Ship Breaker: The Young Adult Fiction Debate

2014 has been a year for “think pieces” on young adult fiction. Beginning with the Slate “Against YA” , other writers took up the question of why adults read fiction purportedly written and marketed to young adults and many asked whether this was a ‘good’ or ‘bad’ thing (see The New York Times “The Death of Adulthood” , Salon’s defense of The Fault in Our Stars, the New Yorker’s “The Great YA Debate” and Book Riot’s take “23 Things I’d Rather Read than Another Think Piece On What’s ‘Wrong’ With Children’s Literature” — what is a ‘think piece’ anyway, if not another way for Slate to describe an article?)

What I want to do here is not to rehash the same ‘good’ or ‘bad’ question, but rather to describe three moments from Paolo Bacigalupi’s Ship Breaker that, to me anyway, suggest that the genre debate is beside the point. What we would be better off doing, as readers, as cultural consumers, is asking questions about the merits of individual books, how they get read and discussed, what their impact might be on readers of whatever age. When we fall into disparaging an entire [genre][generation] we forget that the nuance and depth of individual books within this genre varies wildly, just as those who read them do. To the extent that we might be better off asking if there are “good” and “bad” readers, rather than ‘good’ or ‘bad’ choices of texts.

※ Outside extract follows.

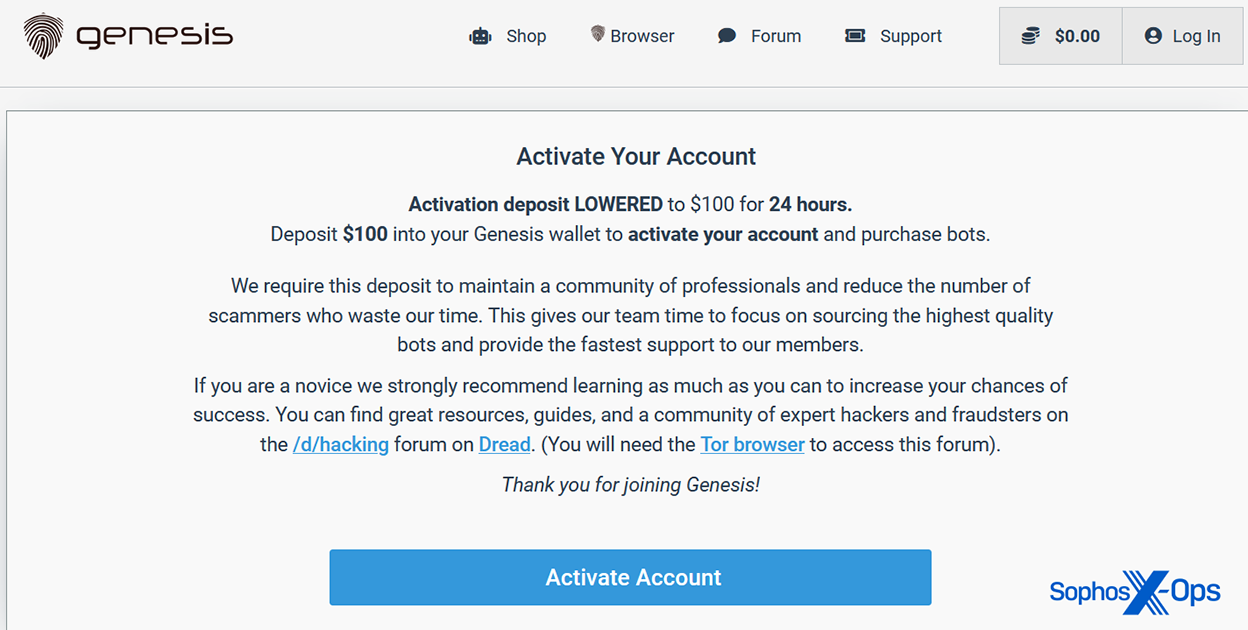1248x630 pixels.
Task: Click the coins stack wallet icon
Action: 1030,37
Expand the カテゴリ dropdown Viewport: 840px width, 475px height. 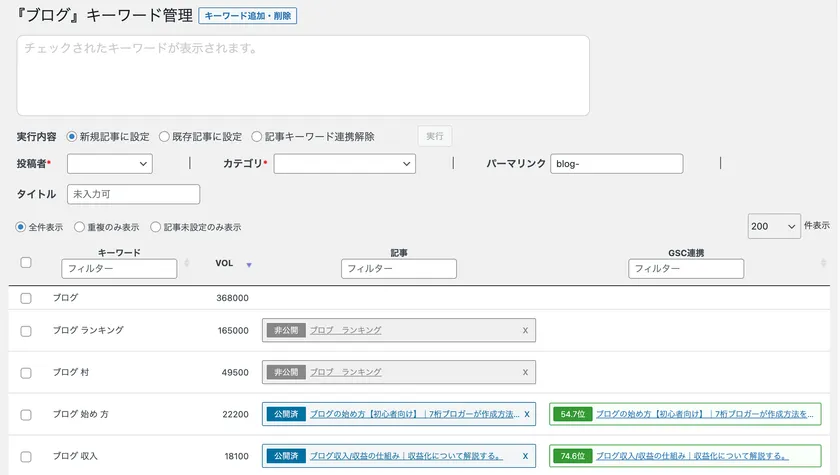click(344, 164)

Tirade aside – here’s three things about Ship Breaker that I found provocative:

1. The exploration of income inequality and precarious labour: As the novel opens, our protagonist, Nailer, is maneuvering through the dangerous innards of a ship in order to extract valuable copper for his owner/patron. While doing this work we learn that this work will soon be beyond him as he’ll grow too big to fit in the narrow passages; we also witness as he is injured and worries about whether he will be able to work with his injury because ‘time off for illness’ isn’t something his owner/patron will tolerate. Nailer is spared the decision of whether to work with his injury when he stumbles upon his ‘lucky strike’ (more on luck in a minute) – an opportunity for enough money to leave the city in which his fate (to work until he dies) is predetermined. The novel explores at length the luxuries – material and psychological – that come with wealth, not the least of which is access to transport (call it ‘mobility’ if you want the double play on social standing and geographic movement).

2. The tension between luck/fate and choice: Nailer is the son of an abusive father. He is witness and subject to all sorts of violences. All the while, he, his friends and his community put great store in ‘fates’ – to the extent that the fates ought to be appeased with offerings when good ‘luck’ occurs in order to prevent the opposite. When Nailer makes his significant ‘lucky strike’ his friend, Pima, advises him to kill in order to secure the prize. Nailer, unwilling to kill, makes a deliberate choice that is – according to Pima and his context – contrary to expectation. The novel places the idea of predetermination and choice in tension not to suggest these ideas are polarities, but rather to explore the ways the characters travel between positions and struggle to test the limits of both epistemologies.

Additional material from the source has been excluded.